-- Records provided --
□ □ □ □ □
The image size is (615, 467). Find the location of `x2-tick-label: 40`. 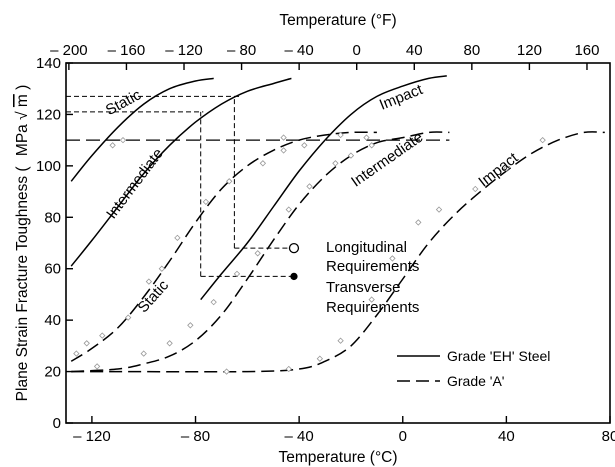

x2-tick-label: 40 is located at coordinates (414, 50).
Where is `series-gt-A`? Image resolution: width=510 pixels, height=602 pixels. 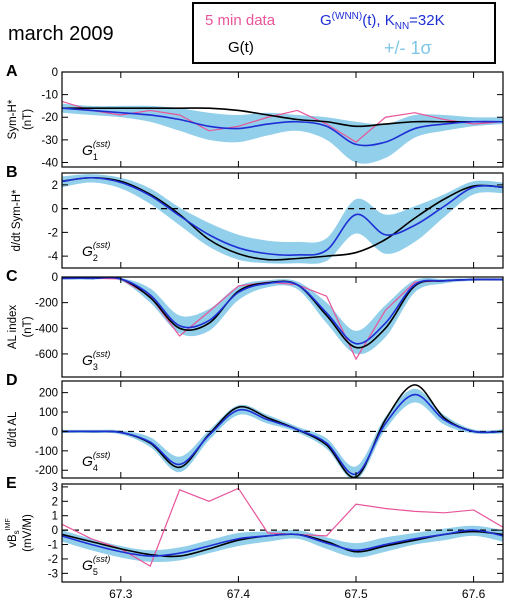
series-gt-A is located at coordinates (282, 118).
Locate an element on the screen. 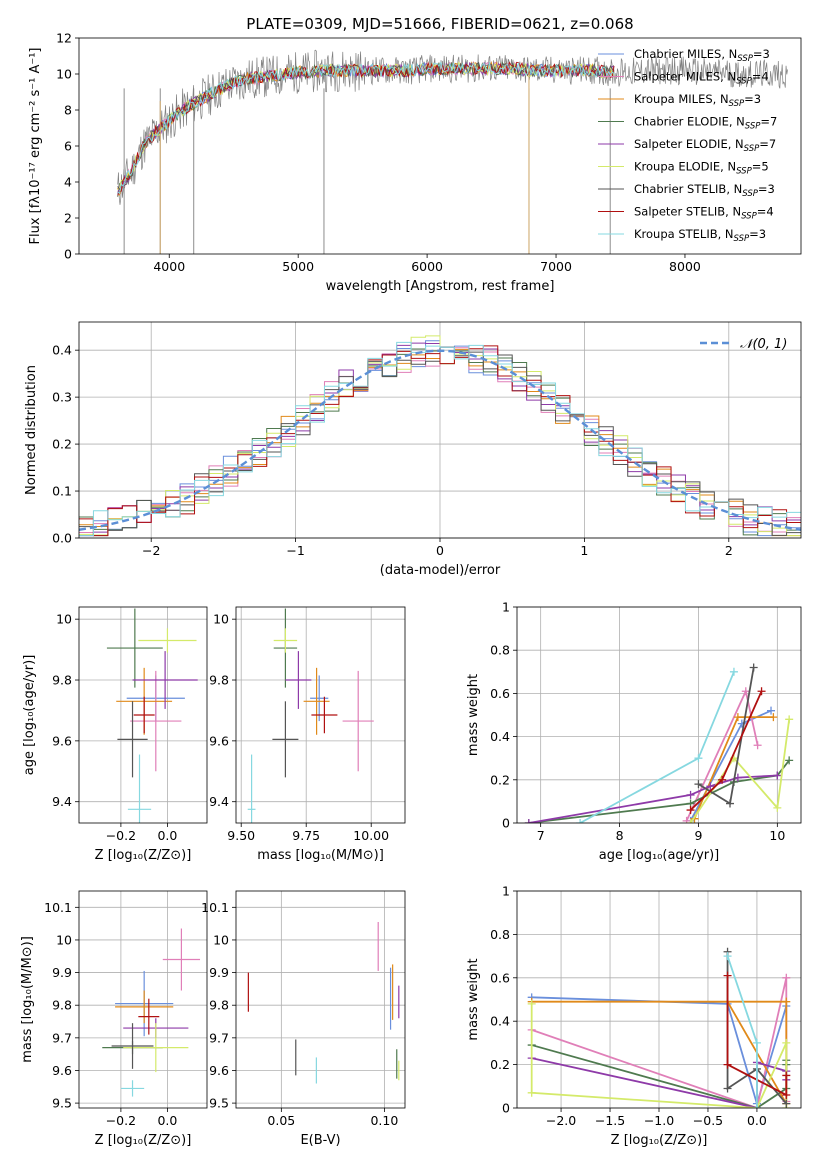 This screenshot has width=819, height=1170. age_vs_Z-ytick-label: 9.4 is located at coordinates (62, 802).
□ □ □ □ □
-- The problem --
Present the listing from its first line through the line containing "series-gt-A is located" as a Markdown table with the columns Row and Listing line, one row per line and numbered in order, skipping blank lines. Leave out the pictures.

-- Expected answer --
| Row | Listing line |
|---|---|
| 1 | The image size is (615, 467). Find the location of `x2-tick-label: 40`.  |
| 2 | x2-tick-label: 40 is located at coordinates (414, 50). |
| 3 | Where is `series-gt-A`? Image resolution: width=510 pixels, height=602 pixels.  |
| 4 | series-gt-A is located at coordinates (282, 118). |